No. Better to break the lens. Given the choice between the shattered glass of history left to rot and the idea that we could ever be contained in a single, definitive identity? The cracked lens, every time. In that regard, then, Hide is the epitome of what we do here, not because it encapsulates it, but because it serves as the break – as the crack. As the strange point of singularity that warps the view, so that we may pick up Doctor Who and peer through it. This is, after all, the point of psychochronography. To reorder history. To give us an alternative perspective on the story of how we got to be like this. Psychochronography is a cracked lens.

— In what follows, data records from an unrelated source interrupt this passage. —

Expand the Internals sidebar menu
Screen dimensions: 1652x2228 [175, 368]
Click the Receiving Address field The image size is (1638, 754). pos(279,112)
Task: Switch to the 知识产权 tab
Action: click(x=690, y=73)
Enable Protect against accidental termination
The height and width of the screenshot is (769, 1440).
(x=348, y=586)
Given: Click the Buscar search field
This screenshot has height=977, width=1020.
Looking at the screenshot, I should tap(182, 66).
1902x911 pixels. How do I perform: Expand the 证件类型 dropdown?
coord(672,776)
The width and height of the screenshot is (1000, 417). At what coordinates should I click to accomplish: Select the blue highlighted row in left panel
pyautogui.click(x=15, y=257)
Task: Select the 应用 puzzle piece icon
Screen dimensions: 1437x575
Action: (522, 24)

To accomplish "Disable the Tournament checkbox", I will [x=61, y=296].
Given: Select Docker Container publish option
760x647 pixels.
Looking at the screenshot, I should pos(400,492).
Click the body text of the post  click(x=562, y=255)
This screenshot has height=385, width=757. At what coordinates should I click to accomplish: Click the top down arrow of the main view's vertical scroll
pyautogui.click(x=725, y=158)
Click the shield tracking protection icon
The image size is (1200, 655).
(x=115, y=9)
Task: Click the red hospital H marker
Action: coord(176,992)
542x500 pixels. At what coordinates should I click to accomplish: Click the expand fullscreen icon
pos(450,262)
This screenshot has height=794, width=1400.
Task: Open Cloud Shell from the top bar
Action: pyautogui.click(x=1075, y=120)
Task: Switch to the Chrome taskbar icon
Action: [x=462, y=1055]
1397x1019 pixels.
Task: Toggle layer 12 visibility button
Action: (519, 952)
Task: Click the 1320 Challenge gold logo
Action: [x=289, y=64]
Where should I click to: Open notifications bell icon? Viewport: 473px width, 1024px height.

And this, perhaps, is the truth of the story’s title. The thing that is secretly hiding within this story. It’s in the truth of how the house works, and how it has always worked. It’s not haunted by the past, but by the future – the unknown resolution that will spider backwards through the glass of history, skewing and warping all previous visions. It’s haunted by all the things we do not know we are the history of. In this regard, it’s worth again looking at Ghost Light, from which we got the idea of the lens, and recalling that what disrupted the absolute fixity of the mad god’s history was the possibility of imaginary and impossible creatures. And perhaps also recalling the adage from The Mind Robber. “When someone writes about an incident after it’s happened, that is history. But when the writing comes first, that’s fiction.” Or, to put it another way, all imagination is the future.
Which brings us at last to this notion of definitive takes on things, seemingly so central to this, the Movie Posters season, and the vital thing we ought realize about the notion of the definitive: the sole reason to have a definitive take on something, in the end, is so that you can do a weird variation on it later. That’s the point of the definitive, when it comes to Doctor Who. No, more than that. That’s the point of Doctor Who: to be a cracked lens with which to look on definitive things.